Optimal Calibration of an Adaptive and Predictive Energy Management Strategy for Fuel Cell Electric Trucks

Abstract

Energy management strategies have a significant impact on the hydrogen economy of fuel cell trucks and the lifetime of battery and fuel cell systems. This contribution presents the design and optimal calibration of an energy management strategy that is adaptive to the battery and ambient temperatures. Indeed, fuel cell trucks face critical operating conditions due to high ambient temperatures or high loads on long uphill roads. However, the presented adaptive energy management strategy shifts the electric loads to the fuel cell system to limit the battery usage, avoiding accelerated degradation due to battery temperature peaks without hindering the hydrogen economy.
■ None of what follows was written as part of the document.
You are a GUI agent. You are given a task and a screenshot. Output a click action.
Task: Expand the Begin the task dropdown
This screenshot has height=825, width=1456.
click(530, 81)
The strategy design and calibration involves a multi-objective optimization of performance indicators related to hydrogen consumption, fuel cell degradation, battery thermal state, equivalent charge/discharge cycles, and charge control. This work uses AVL CAMEO to systematically vary the adaptive curve parameters to explore the trade-off between the key performance indicators. The calibration considers real-world driving cycles of road freight vehicles, including measured speed, road elevation, and variable vehicle mass. Moreover, the energy management design is robust because the performance indicators are evaluated over 8935 km, covering an extensive range of real-world driving scenarios. Eventually, the adaptive and predictive energy management strategy proposed in this work can meet all the performance targets thanks to the optimal calibration, and it is particularly effective in avoiding battery temperature peaks.